The electrical potential across a single fuel cell is small—currently less than one volt—and so for practi-cal applications multiple cells, combined in a “stack,”are connected in series and parallel to produce a desired voltage and power output. A powertrain consisting of such a stack, an electric motor, and the required power controller is comparable in size and weight to a conventional reciprocating or turbine engine. It will almost certainly be cheaper to manufacture and have a much longer service life. It is more efficient, so it rejects less waste heat and entails less cooling-related drag. Electric motors are compact and permit slender, perfectly streamlined nacelles and cowlings. They are also highly reliable. Furthermore, because of the high energy content of hydrogen and the superior efficiency of the fuel cell, less fuel—a fifth as much by weight—is required for a given mission.

So far, so good. Now we come to the hard part, which is entirely related to the inconveniently low density of hydrogen. The happy coincidence that wings appropriately sized for flight have hitherto provided the internal volume for an appropriate supply of fossil fuel disappears when the fuel is hydrogen.

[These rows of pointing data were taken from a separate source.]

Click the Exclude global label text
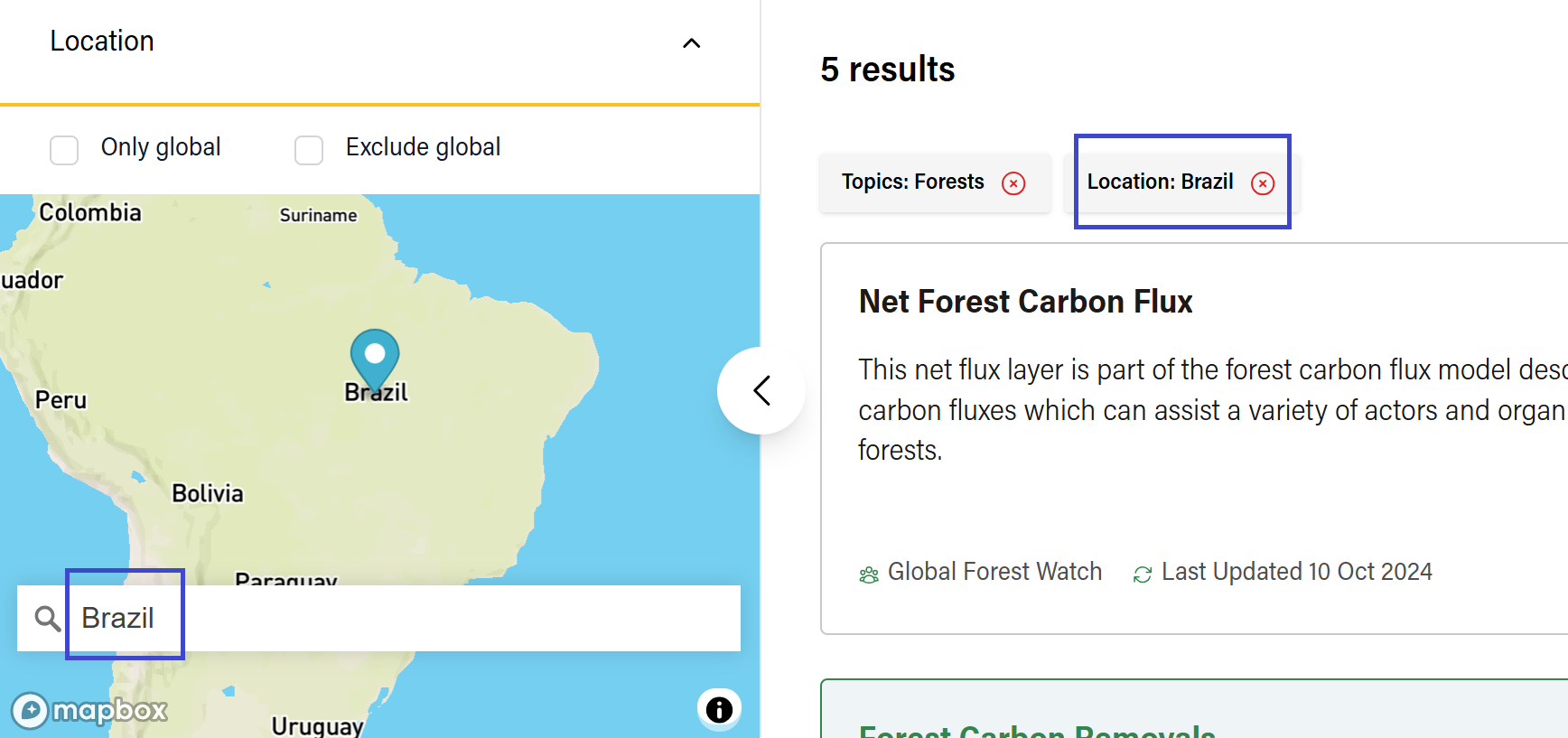 tap(423, 147)
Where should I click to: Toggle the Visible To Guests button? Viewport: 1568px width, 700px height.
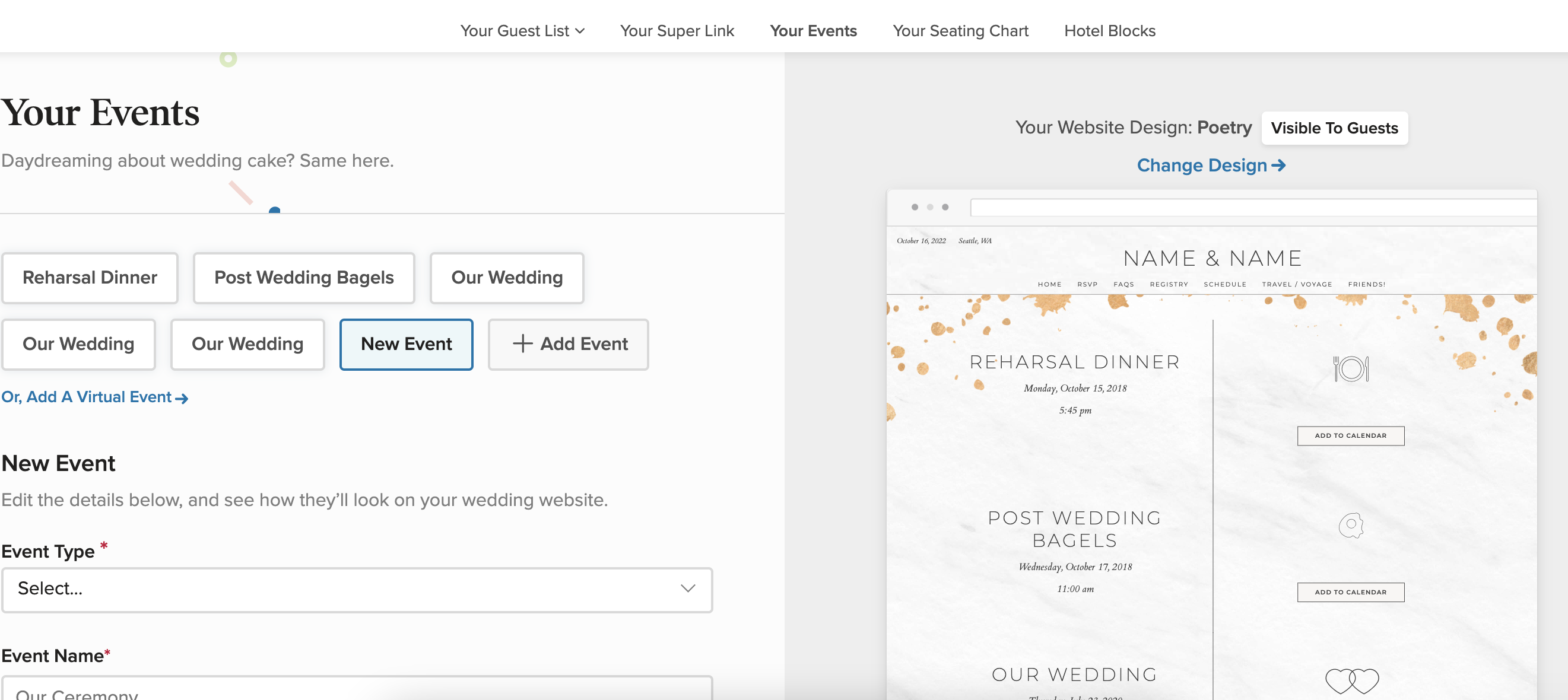(1334, 128)

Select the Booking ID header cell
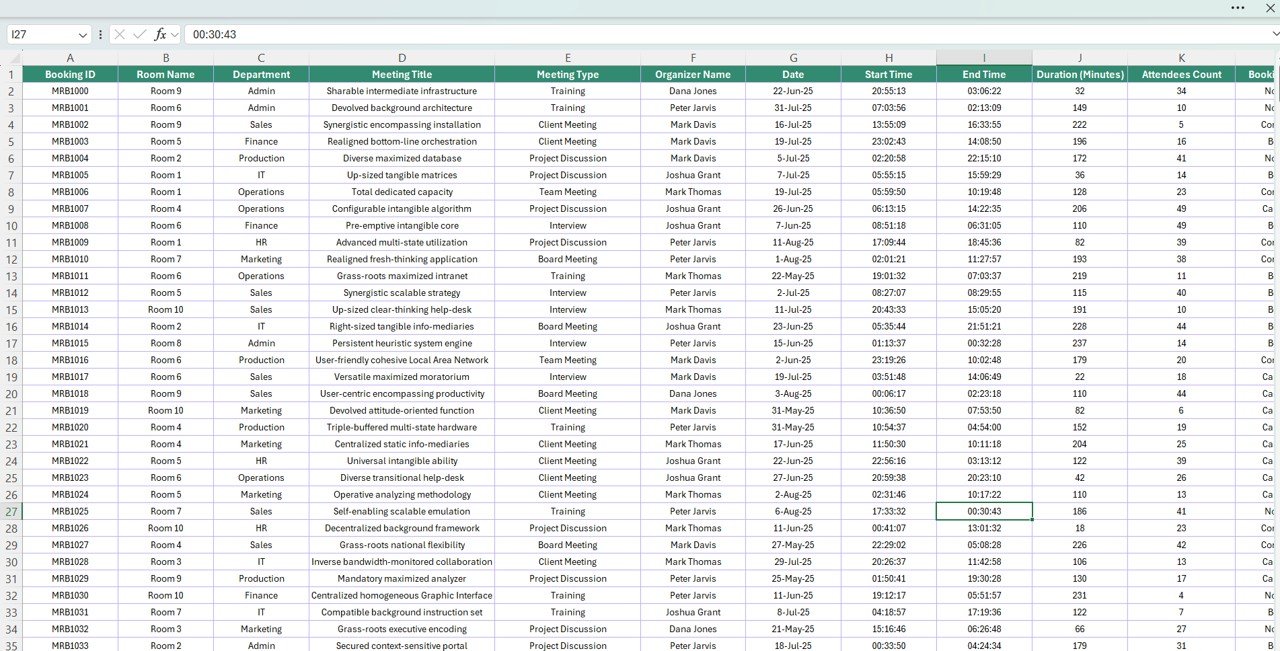coord(70,73)
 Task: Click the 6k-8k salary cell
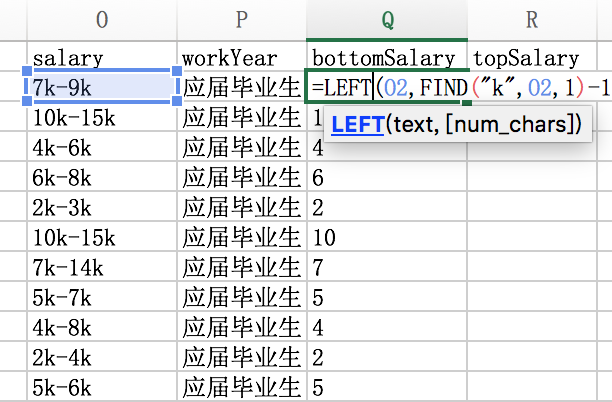tap(102, 178)
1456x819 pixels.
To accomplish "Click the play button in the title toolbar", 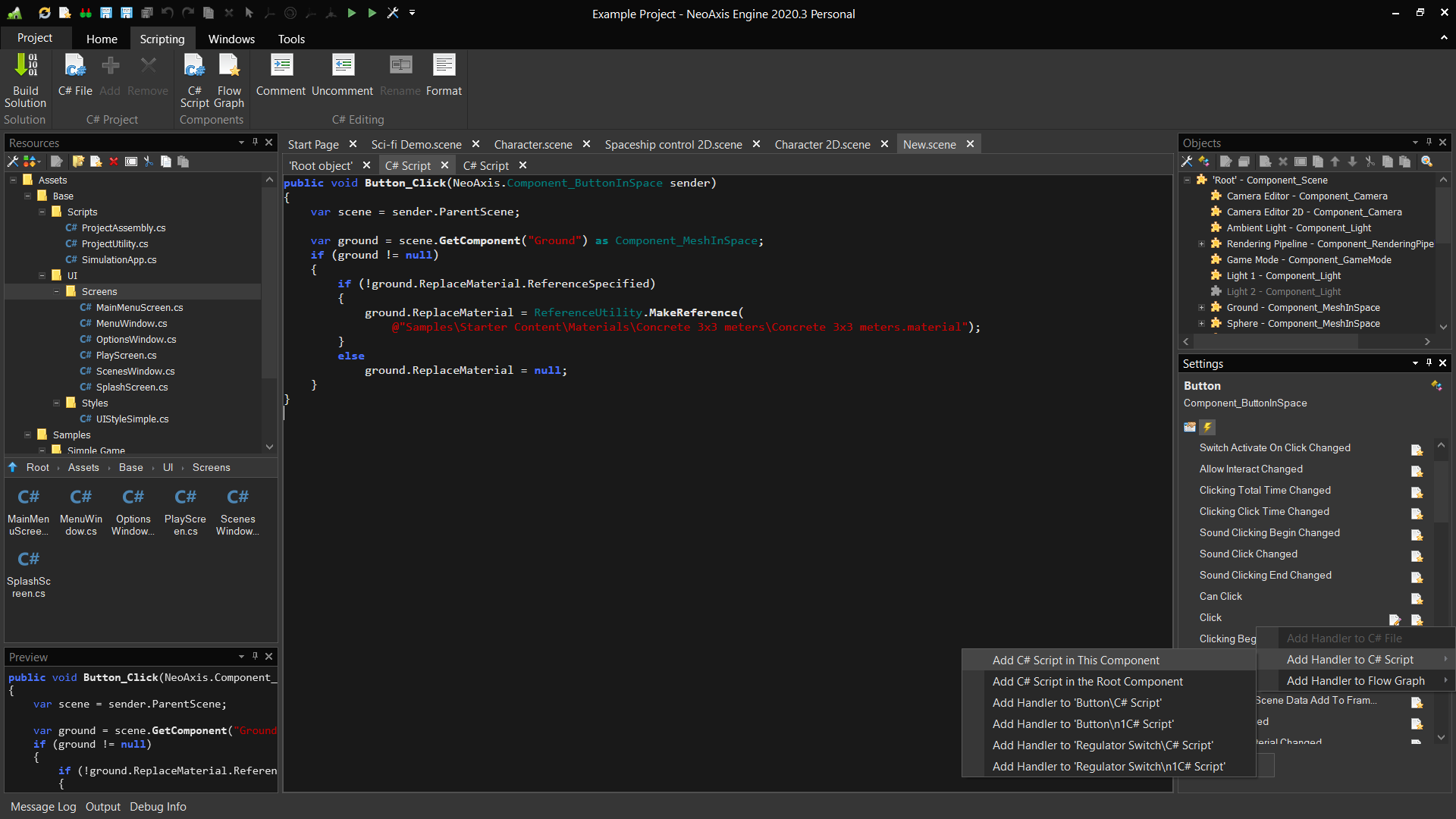I will (351, 13).
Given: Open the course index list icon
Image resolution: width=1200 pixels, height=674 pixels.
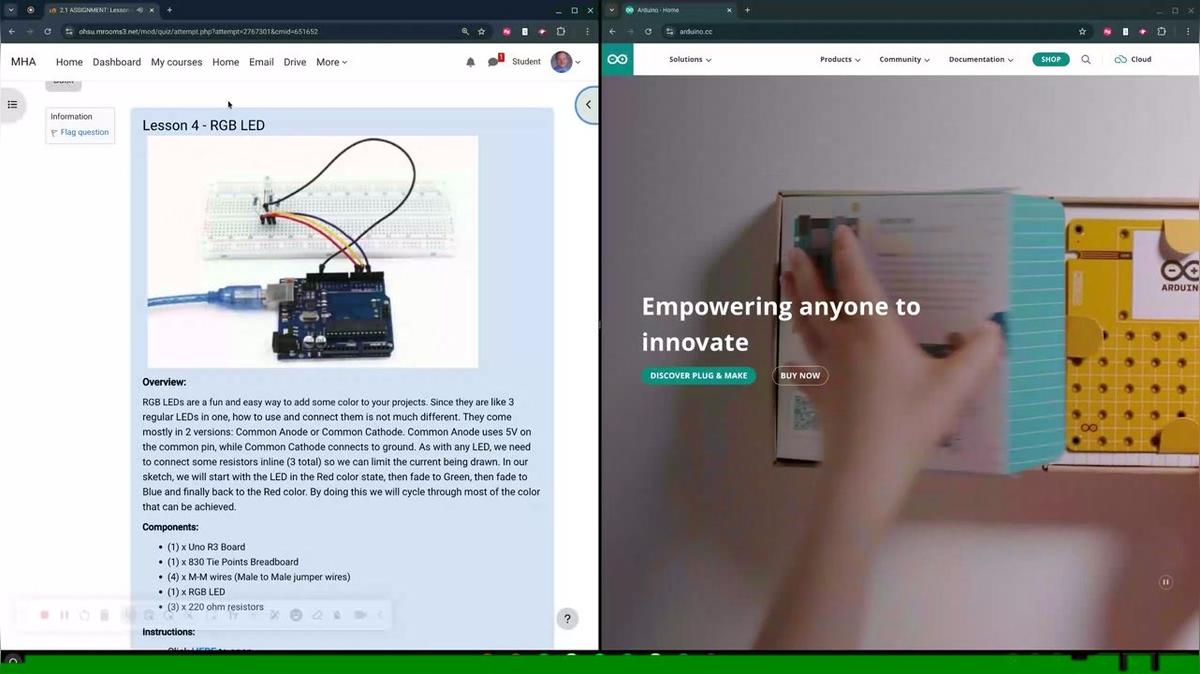Looking at the screenshot, I should [x=12, y=104].
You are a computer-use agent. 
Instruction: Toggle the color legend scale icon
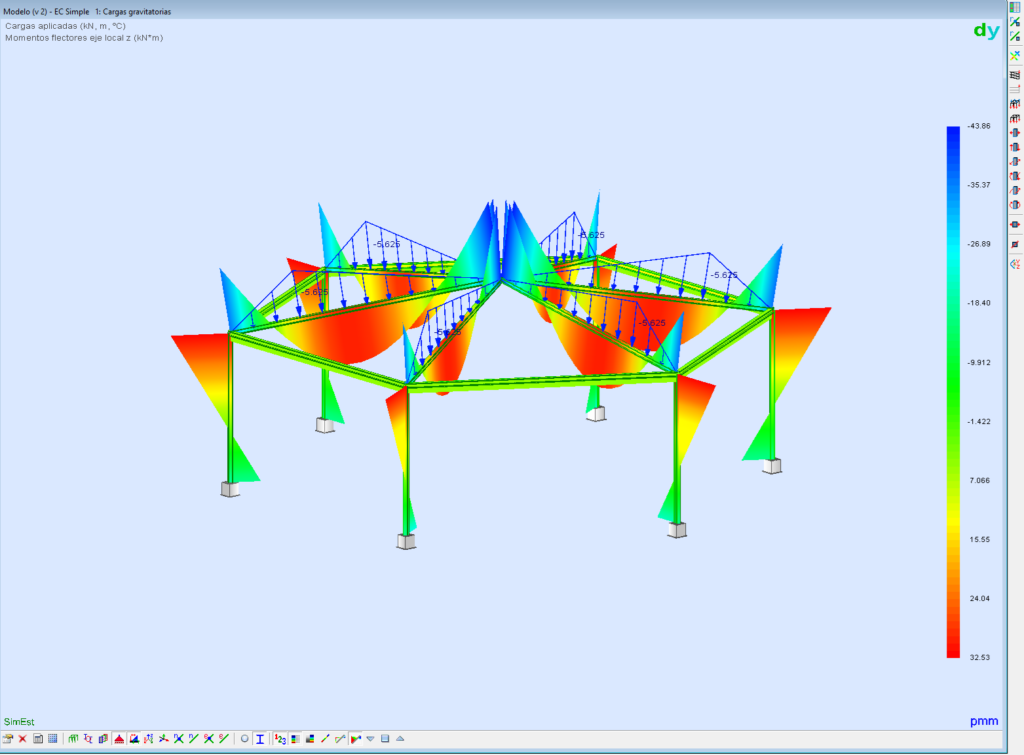tap(295, 739)
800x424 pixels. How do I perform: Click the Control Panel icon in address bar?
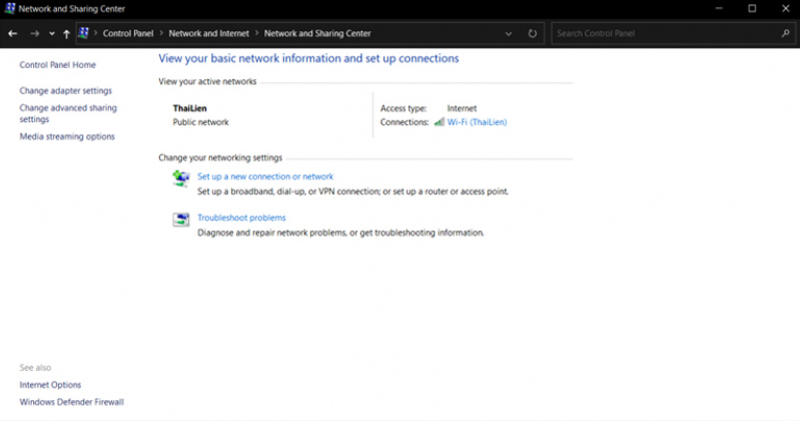(83, 33)
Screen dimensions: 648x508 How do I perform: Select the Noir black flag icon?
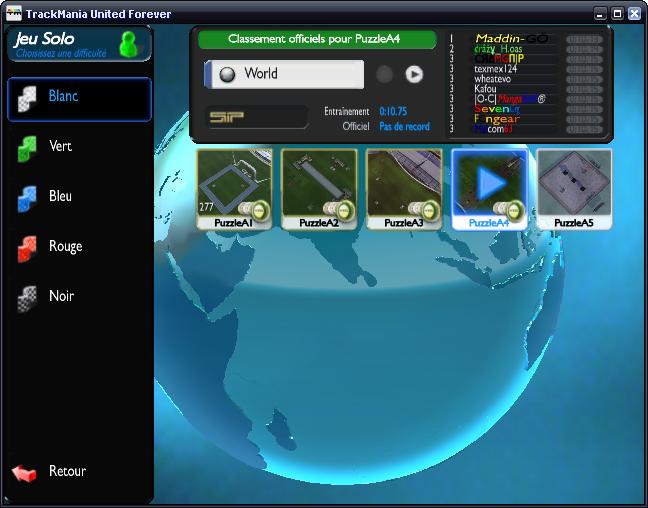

Even assuming storage at 700 bar, the hydrogen required to go a given distance at a given speed takes up about five times as much space as conventional fuels would. And you can’t put compressed hydrogen into just any unused compartment; you have to store it in strong spherical or cylindrical containers with fancy impermeable liners,and these have to be placed somewhere near the center of gravity, or evenly distributed around it. The weight saved in fuel mass, luckily, may cancel some or all of the added burden of special tanks.

Several firms, including Boeing and Airbus, have developed fuel-cell prototypes in the past. A California company, ZeroAvia, has replaced one engine on each of two twin-engine Dornier 228s with 600 kW (800 hp) hydrogen-electric powertrains; one is currently being tested in England and the other in California. ZeroAvia has also announced a program with Textron to convert a Cessna Caravan to fuel cell power. Other conversion projects have been announced by other firms, but as far as I know they are not so far advanced as ZeroAvia’s are.

Dan Raymer, author of the now ubiquitous aeronautical engineering textbook, Aircraft Design: A Conceptual Approach, had a long career at Lockheed with the happy assignment of dreaming up novel configurations for futurist airplanes. He took a look at hydrogen fuel in the 1970s and conceived a three-body airplane consisting of a central fuselage and two huge liquid-hydrogen-filled booms skewered like kebabs on a canard and wing. The arrangement anticipated those of two globe-circling Rutan designs,Voyager and Global Flyer, which were, similarly, airplanes requiring outsize volumes of fuel. Other schemes involve conventional layouts with very fat fuselages. All approaches increase drag; we may have to accept some performance compromises for the sake of a limitless supply of clean fuel.

I cannot resist closing with a comment from Raymer, who wrote, in response to my request for his insights on hydrogen power, “If we don’t go straight for nuclear-powered aircraft then probably the best 2050 option for flight would be hydrogen fuel, with the hydrogen made by little nuclear power plants located on or near each airport. Hindenburg meets Hiroshima—what could go wrong?” 

He’s kidding—I think.

This article was originally published in the February 2023 Issue 934 of FLYING.

Peter Garrison taught himself to use a slide rule and tin snips, built an airplane in his backyard, and flew it to Japan. He began contributing to FLYING in 1968, and he continues to share his columns, "Technicalities" and "Aftermath," with FLYING readers.